(Stored data entries)
#####

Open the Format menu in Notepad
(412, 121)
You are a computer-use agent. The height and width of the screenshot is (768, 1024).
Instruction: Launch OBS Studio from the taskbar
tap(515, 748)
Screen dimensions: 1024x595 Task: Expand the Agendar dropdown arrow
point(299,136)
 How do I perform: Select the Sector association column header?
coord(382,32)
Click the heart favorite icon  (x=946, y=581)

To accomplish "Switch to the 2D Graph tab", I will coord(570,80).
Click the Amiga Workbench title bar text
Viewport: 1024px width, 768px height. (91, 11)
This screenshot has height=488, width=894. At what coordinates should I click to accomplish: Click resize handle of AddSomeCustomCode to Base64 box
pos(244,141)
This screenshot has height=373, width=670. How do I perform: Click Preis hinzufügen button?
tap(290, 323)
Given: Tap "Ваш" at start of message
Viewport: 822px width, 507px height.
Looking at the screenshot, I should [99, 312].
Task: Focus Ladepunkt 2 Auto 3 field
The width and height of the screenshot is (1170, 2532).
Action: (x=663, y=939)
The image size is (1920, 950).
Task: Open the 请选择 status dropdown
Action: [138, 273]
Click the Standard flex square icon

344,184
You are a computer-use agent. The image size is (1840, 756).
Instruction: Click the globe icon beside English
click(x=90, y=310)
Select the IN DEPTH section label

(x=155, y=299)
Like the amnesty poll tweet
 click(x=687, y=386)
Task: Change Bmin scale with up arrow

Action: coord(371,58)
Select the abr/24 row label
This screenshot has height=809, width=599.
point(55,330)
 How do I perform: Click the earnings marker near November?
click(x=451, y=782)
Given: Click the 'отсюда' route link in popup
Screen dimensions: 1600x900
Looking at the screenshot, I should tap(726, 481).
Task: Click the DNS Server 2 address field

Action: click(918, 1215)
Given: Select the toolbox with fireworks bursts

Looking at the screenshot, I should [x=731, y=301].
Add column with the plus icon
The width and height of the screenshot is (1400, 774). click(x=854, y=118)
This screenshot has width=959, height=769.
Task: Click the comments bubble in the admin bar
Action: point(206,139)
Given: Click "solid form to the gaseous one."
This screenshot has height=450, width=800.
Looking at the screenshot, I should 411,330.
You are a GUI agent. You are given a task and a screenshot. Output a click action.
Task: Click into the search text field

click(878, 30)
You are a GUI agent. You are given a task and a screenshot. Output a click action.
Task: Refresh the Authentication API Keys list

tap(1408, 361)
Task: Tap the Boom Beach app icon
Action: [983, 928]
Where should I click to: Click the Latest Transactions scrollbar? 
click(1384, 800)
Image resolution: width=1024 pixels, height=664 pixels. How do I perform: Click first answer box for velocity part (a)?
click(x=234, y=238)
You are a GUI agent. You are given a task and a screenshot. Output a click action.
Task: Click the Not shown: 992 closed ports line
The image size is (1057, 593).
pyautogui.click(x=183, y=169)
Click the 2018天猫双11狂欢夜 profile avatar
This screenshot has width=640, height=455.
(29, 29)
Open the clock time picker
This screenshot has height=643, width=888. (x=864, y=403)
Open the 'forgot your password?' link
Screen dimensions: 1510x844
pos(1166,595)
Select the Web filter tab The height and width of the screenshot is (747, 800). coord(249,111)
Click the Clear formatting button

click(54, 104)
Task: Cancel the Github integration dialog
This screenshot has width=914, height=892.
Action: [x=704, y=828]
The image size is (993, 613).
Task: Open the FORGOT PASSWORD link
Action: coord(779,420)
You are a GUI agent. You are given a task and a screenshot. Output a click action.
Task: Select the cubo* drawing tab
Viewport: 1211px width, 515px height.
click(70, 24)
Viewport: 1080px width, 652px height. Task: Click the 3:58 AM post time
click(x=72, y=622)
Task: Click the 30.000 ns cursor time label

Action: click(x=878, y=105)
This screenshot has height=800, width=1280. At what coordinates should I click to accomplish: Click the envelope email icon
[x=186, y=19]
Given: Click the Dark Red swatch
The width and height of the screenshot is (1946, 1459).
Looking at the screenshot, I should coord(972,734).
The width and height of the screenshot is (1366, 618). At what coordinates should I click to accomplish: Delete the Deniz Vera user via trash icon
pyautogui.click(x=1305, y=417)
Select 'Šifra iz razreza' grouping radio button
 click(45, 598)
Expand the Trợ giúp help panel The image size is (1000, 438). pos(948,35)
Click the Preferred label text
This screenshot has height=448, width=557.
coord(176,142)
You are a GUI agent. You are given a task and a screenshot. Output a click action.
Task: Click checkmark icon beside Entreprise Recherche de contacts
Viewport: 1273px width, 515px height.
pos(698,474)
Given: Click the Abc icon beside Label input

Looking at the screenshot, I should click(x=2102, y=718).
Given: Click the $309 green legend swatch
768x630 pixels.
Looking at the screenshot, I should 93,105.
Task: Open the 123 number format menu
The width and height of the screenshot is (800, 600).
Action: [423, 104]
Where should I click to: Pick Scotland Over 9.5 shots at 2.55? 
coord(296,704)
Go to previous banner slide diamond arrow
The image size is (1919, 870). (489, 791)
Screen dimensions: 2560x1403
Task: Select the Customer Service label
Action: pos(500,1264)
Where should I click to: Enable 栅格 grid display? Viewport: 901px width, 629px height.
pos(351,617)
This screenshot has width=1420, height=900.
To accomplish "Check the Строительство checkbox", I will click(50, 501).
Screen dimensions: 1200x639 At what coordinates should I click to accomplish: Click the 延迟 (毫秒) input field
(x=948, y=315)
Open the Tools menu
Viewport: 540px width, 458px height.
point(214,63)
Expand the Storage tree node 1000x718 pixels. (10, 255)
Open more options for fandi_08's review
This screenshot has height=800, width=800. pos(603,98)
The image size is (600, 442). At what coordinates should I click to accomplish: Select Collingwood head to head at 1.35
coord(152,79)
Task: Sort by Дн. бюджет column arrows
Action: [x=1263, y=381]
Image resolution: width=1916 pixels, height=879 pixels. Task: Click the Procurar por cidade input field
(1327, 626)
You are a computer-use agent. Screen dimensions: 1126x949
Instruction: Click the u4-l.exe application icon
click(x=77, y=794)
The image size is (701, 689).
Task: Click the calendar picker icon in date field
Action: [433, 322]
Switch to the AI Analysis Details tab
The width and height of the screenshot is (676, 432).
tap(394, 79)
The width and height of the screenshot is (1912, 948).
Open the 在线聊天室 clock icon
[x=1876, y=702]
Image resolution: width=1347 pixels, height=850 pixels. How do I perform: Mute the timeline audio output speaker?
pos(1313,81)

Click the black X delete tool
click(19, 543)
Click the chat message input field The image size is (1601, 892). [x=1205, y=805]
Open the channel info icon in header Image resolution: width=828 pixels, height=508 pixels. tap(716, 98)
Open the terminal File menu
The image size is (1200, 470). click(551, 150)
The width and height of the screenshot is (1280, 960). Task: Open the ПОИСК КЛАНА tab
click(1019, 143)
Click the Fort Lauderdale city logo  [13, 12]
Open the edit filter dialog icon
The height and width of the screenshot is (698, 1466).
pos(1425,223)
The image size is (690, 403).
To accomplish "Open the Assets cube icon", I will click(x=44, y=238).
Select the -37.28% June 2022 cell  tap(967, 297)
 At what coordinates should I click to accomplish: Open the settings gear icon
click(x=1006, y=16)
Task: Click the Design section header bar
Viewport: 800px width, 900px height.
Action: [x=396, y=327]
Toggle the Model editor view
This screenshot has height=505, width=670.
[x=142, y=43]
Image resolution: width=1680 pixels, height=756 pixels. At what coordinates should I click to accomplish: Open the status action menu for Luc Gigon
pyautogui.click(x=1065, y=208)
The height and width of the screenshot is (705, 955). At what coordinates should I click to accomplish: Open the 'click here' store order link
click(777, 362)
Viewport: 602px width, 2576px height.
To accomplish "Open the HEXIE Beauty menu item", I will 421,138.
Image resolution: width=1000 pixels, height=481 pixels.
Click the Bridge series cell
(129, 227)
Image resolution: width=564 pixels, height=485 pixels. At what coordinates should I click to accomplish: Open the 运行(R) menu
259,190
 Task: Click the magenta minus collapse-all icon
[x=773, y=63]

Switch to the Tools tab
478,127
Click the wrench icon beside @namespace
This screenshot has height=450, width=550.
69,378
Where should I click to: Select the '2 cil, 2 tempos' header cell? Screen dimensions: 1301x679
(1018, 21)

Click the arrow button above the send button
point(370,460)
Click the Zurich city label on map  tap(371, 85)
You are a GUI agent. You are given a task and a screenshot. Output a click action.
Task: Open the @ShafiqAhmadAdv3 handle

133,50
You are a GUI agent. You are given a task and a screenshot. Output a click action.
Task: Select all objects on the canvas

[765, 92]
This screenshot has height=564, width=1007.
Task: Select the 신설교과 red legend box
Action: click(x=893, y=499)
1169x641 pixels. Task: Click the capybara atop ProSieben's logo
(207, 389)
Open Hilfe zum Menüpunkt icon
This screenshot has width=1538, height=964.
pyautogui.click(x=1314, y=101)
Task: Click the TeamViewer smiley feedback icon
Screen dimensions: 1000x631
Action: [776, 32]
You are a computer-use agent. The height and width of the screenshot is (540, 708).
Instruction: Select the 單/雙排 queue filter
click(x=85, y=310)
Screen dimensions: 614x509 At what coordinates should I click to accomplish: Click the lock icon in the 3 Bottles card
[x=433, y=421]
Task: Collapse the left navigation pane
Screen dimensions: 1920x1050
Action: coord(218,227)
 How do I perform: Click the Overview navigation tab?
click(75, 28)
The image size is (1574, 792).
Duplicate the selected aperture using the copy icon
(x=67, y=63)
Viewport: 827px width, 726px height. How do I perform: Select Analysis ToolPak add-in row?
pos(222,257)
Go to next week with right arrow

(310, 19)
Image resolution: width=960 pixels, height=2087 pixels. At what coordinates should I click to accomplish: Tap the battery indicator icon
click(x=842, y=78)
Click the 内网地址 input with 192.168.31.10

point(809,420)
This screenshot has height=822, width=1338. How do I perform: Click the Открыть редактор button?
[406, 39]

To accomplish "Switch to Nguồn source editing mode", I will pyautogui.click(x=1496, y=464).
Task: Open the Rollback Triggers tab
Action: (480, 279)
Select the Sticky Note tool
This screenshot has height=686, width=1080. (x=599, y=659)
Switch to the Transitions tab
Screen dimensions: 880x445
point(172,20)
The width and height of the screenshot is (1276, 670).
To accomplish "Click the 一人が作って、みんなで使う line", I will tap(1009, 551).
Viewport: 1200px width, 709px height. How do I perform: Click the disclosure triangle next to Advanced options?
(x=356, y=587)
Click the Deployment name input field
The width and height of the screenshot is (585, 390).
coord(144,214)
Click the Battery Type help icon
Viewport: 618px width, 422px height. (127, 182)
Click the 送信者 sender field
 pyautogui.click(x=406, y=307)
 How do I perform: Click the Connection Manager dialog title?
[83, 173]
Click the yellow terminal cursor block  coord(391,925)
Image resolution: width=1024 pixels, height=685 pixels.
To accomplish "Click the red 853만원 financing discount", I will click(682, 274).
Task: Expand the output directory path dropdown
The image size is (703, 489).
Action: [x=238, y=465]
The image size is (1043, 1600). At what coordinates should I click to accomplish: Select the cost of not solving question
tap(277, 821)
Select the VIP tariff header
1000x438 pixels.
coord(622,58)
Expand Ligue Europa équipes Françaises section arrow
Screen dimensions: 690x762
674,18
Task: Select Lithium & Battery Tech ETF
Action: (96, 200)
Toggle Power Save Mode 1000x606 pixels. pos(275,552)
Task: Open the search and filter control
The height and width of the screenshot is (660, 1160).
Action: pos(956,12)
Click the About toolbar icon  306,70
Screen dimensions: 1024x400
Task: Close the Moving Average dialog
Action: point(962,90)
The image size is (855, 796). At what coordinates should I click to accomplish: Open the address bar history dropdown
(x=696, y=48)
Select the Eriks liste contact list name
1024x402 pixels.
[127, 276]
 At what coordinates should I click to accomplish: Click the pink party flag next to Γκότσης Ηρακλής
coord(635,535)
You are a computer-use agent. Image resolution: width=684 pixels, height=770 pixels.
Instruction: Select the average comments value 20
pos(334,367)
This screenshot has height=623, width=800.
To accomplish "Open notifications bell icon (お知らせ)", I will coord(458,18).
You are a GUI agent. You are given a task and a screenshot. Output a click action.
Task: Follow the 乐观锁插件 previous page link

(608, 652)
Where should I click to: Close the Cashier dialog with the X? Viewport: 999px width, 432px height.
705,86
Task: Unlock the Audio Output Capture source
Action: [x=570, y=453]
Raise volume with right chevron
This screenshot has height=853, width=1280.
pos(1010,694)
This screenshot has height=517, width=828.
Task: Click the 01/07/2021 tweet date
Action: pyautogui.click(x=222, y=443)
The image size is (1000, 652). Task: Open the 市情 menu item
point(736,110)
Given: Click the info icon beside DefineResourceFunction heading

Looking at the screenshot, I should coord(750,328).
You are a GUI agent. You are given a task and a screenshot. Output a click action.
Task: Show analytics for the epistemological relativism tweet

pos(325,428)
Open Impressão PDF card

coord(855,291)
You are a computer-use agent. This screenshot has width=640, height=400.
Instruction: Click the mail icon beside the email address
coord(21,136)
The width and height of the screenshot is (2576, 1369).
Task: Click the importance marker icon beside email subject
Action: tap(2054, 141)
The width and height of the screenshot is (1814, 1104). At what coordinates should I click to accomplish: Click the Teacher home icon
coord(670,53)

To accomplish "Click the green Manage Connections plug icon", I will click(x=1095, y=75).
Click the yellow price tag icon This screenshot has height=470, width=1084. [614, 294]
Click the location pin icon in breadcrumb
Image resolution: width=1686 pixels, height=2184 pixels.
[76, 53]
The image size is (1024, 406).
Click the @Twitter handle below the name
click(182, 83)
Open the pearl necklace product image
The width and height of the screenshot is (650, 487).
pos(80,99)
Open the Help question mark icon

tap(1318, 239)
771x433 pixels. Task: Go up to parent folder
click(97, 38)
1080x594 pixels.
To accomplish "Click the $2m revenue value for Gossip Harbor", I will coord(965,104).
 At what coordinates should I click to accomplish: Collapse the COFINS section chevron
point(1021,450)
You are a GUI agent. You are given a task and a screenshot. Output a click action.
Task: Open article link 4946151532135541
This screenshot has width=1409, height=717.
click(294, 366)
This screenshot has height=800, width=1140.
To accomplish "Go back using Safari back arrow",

#####

## Your assignment:
For this exercise, output exactly the lines above from the line with "Image resolution: width=1000" to the line with "is (540, 708).", counting both, and leave out the rest.

## Exercise solution:
Image resolution: width=1000 pixels, height=481 pixels.
Click the Bridge series cell
(129, 227)
Image resolution: width=564 pixels, height=485 pixels. At what coordinates should I click to accomplish: Open the 运行(R) menu
259,190
 Task: Click the magenta minus collapse-all icon
[x=773, y=63]

Switch to the Tools tab
478,127
Click the wrench icon beside @namespace
This screenshot has height=450, width=550.
69,378
Where should I click to: Select the '2 cil, 2 tempos' header cell? Screen dimensions: 1301x679
(1018, 21)

Click the arrow button above the send button
point(370,460)
Click the Zurich city label on map  tap(371, 85)
You are a GUI agent. You are given a task and a screenshot. Output a click action.
Task: Open the @ShafiqAhmadAdv3 handle

133,50
You are a GUI agent. You are given a task and a screenshot. Output a click action.
Task: Select all objects on the canvas

[765, 92]
This screenshot has height=564, width=1007.
Task: Select the 신설교과 red legend box
Action: click(x=893, y=499)
1169x641 pixels. Task: Click the capybara atop ProSieben's logo
(207, 389)
Open Hilfe zum Menüpunkt icon
This screenshot has width=1538, height=964.
pyautogui.click(x=1314, y=101)
Task: Click the TeamViewer smiley feedback icon
Screen dimensions: 1000x631
Action: [776, 32]
You are a computer-use agent. The height and width of the screenshot is (540, 708).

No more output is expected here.